Understanding Equal Pay Day

Equal Pay Day is a public awareness holiday designed to draw attention to the gender pay gap. This gap denotes the discrepancy in pay between men and women for equal work. The date of Equal Pay Day shifts each year to commemorate the additional work women have to perform to reach pay parity with men.  

 In 2022, women earned, on average, 83.7 cents for every dollar earned by men. To earn a man’s equivalent 2022 salary, a woman would have to work through March 14, 2023. Thus, Equal Pay Day 2023 fell on March 14. In 2024, the holiday falls on March 12, representing a mere 0.3% shrinkage in the gender pay gap. All Fair360 Top 10 companies have systemic efforts to detect and correct pay inequity. 

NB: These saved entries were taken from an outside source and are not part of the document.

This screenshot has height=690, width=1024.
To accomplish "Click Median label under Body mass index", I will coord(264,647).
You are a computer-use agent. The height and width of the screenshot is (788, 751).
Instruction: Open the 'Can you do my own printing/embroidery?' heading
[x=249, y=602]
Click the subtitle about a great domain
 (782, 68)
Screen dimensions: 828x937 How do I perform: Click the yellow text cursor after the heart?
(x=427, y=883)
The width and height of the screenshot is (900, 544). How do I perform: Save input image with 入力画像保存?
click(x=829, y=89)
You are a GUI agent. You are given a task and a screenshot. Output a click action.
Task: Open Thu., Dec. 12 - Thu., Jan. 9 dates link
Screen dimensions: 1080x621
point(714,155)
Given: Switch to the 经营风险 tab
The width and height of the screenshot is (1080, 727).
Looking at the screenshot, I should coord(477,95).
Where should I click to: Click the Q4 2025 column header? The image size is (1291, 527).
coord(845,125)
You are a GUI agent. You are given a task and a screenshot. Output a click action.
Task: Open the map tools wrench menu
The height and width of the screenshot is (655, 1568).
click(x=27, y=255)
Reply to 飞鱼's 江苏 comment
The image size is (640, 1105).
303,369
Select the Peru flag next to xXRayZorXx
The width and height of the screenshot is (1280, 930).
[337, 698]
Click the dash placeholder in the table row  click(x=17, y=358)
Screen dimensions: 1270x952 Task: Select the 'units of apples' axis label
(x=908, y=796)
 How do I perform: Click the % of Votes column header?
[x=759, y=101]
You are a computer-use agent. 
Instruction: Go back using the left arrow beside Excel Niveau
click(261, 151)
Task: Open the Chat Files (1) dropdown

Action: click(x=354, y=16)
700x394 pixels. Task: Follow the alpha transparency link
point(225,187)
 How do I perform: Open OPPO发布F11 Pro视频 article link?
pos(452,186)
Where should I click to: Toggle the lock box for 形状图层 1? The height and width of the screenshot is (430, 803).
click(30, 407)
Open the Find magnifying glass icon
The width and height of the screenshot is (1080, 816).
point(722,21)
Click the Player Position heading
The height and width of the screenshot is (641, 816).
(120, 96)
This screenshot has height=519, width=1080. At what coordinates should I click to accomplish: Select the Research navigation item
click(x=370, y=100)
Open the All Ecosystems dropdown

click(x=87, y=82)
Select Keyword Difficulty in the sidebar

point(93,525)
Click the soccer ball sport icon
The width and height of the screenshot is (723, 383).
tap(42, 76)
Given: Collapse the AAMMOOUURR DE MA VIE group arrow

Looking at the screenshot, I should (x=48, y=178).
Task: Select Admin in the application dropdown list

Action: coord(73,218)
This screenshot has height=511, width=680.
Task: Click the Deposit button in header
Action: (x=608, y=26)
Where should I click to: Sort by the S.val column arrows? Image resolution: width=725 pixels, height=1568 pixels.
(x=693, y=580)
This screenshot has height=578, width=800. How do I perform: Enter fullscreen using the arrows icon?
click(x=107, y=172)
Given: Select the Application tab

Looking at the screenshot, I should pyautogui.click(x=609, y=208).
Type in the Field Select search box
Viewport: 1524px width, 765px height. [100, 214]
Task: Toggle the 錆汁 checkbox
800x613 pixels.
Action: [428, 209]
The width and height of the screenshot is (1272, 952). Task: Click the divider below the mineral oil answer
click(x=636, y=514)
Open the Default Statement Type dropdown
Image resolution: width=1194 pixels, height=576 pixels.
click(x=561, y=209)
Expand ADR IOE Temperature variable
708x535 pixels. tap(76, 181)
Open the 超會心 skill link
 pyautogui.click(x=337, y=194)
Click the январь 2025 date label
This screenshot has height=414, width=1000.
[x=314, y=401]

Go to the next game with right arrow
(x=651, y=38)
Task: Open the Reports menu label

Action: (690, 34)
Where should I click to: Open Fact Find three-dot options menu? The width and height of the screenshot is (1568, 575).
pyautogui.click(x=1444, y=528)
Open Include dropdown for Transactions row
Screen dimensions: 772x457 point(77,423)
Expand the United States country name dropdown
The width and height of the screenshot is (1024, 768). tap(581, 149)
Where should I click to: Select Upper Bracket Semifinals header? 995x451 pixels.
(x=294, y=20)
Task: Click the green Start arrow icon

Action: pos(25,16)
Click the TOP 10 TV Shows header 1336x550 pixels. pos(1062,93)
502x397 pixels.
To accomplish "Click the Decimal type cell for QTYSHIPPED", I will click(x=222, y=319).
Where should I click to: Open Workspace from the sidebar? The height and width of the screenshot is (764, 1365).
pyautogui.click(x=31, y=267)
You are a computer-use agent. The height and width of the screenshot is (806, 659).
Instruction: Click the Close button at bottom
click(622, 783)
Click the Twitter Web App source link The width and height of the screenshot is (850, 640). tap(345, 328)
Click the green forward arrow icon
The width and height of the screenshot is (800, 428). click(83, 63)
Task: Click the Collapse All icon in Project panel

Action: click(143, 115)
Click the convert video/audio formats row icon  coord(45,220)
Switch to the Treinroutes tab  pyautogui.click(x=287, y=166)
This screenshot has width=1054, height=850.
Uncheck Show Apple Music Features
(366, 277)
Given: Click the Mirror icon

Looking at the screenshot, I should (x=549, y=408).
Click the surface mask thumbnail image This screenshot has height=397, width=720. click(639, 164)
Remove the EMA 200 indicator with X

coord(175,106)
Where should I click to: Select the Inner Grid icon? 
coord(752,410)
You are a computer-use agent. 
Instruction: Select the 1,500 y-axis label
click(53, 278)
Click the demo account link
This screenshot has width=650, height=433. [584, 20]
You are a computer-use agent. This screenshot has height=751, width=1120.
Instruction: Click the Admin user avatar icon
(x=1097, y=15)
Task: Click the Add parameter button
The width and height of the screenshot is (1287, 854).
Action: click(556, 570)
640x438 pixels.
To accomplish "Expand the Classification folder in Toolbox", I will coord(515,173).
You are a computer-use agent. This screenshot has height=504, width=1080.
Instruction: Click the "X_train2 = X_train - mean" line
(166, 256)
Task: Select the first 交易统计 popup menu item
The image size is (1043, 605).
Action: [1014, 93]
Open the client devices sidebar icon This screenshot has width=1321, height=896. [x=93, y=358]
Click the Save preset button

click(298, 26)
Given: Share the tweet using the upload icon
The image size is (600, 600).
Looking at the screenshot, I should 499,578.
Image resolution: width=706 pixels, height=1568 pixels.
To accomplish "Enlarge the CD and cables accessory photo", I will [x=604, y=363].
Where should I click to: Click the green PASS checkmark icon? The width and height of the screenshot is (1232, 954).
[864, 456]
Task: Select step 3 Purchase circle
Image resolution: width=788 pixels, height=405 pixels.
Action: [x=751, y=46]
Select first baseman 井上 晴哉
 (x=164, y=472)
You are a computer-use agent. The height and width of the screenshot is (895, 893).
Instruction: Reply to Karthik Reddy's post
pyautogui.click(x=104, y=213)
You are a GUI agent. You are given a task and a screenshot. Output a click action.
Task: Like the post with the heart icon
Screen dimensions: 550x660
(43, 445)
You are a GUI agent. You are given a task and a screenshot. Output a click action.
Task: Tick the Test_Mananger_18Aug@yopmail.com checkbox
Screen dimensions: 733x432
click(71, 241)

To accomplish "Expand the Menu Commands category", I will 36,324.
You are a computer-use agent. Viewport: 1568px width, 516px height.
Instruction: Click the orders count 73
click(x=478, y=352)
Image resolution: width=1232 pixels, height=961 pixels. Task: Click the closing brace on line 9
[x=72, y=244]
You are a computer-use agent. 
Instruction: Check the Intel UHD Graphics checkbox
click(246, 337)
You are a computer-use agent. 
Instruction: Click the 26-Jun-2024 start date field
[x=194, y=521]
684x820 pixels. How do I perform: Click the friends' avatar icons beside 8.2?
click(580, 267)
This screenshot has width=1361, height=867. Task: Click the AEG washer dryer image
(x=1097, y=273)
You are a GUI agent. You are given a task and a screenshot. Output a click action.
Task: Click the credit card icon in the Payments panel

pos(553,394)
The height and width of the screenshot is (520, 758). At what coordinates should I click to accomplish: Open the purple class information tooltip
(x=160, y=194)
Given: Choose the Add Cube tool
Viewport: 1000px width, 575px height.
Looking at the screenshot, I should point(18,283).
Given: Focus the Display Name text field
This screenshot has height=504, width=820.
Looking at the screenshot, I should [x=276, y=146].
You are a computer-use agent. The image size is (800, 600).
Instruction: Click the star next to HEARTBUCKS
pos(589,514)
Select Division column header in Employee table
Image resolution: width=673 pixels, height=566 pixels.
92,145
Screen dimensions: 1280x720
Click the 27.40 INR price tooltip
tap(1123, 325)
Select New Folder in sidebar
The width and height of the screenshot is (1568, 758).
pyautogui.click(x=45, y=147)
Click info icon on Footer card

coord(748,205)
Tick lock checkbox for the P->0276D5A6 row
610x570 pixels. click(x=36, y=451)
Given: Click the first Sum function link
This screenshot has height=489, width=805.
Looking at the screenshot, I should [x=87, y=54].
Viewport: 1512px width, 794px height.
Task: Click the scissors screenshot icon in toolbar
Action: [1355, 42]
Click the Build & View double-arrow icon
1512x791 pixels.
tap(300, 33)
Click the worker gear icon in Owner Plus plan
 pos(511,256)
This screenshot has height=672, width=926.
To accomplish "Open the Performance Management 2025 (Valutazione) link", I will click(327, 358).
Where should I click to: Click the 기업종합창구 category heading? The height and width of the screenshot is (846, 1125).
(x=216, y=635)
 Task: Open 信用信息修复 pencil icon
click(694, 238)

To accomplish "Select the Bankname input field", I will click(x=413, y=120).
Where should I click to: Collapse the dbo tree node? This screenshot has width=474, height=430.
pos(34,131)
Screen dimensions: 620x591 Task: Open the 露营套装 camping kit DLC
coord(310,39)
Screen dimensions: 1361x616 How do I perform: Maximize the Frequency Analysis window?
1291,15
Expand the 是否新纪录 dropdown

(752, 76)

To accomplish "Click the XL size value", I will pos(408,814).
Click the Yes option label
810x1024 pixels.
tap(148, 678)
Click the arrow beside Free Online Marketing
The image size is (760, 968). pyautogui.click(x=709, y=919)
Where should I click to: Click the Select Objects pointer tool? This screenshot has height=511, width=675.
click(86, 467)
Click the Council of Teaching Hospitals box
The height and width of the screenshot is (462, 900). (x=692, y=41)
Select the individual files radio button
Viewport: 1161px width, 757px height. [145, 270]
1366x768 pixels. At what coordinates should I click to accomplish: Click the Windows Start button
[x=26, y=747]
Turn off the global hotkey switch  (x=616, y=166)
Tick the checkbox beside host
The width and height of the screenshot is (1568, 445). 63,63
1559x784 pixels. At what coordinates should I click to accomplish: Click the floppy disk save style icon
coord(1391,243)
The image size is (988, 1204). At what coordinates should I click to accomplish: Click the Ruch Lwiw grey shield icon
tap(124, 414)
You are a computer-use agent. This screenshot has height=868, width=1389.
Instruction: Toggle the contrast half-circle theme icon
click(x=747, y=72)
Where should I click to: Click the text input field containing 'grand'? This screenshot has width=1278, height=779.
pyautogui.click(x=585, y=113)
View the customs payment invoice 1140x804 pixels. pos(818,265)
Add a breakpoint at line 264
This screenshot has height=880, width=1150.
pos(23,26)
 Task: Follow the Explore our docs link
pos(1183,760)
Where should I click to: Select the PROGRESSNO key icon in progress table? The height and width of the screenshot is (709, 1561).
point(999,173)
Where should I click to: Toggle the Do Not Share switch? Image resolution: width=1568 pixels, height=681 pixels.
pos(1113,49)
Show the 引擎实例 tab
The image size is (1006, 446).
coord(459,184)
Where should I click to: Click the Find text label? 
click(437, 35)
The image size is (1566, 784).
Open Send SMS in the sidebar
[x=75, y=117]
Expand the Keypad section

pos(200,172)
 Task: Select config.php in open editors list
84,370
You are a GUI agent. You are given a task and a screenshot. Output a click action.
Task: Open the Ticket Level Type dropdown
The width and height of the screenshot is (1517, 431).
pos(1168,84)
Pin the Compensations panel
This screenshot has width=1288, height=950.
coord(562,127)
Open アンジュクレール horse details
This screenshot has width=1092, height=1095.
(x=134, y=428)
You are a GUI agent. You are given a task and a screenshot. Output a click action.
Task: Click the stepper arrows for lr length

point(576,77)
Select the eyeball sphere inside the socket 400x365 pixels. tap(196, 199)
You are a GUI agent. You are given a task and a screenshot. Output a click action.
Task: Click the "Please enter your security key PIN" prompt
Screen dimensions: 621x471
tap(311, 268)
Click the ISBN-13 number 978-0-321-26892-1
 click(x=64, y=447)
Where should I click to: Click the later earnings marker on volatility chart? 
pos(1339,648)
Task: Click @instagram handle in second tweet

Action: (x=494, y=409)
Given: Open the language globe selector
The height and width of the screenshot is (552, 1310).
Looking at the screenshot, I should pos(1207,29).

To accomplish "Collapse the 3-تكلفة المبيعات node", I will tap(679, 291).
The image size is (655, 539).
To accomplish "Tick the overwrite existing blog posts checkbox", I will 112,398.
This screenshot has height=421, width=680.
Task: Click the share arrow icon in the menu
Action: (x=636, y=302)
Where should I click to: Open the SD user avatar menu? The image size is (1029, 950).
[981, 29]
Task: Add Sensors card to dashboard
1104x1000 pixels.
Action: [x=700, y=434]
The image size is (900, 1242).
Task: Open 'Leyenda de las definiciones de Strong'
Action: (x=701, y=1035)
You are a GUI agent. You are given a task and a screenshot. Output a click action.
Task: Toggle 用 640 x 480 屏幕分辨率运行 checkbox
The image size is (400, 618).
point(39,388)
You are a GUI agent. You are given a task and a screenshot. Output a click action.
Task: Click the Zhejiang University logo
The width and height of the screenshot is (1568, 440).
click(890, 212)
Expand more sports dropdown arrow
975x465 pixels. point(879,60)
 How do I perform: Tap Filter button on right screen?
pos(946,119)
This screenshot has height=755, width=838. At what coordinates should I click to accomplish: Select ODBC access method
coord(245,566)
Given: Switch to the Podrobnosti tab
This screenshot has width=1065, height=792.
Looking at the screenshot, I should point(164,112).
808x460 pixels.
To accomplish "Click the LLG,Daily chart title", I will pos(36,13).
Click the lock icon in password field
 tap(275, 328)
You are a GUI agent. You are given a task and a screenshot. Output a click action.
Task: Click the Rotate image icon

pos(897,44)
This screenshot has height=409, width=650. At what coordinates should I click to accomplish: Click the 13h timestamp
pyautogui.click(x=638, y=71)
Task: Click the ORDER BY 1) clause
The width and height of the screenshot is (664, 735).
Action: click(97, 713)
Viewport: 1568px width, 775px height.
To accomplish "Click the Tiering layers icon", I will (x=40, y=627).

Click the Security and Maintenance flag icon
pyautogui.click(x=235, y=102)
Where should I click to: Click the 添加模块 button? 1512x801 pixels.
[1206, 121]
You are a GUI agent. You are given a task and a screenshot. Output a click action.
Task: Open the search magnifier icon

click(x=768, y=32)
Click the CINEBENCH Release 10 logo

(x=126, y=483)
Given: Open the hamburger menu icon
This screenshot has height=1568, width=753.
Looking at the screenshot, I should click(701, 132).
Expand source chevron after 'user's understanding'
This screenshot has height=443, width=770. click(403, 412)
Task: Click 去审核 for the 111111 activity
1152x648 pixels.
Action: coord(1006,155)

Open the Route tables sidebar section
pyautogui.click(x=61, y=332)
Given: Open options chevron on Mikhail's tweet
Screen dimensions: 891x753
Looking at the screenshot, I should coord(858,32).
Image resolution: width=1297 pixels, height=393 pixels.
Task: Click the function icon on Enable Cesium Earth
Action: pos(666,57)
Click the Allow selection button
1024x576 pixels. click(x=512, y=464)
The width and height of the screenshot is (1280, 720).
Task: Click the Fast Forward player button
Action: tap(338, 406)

The History of Equal Pay Day 

The first Equal Pay Day was celebrated on April 11, 1996. At that time, women’s salaries averaged just 73.8% of men’s, requiring an additional four months of work to match. This inaugural event was organized by the National Committee on Pay Equity (NCPE) as a public awareness campaign. The event aimed to demonstrate how pay discrimination still plagued women nationwide, even decades after the passage of the Equal Pay Act of 1963. 

While the public awareness campaign that is Equal Pay Day has successfully drawn attention to gendered pay inequityeven prompting official presidential statements—progress toward resolving that inequity has been slow. Research from the Pew Research Center shows how the gender pay gap narrowed by just 2% in the two decades between 2002–2022.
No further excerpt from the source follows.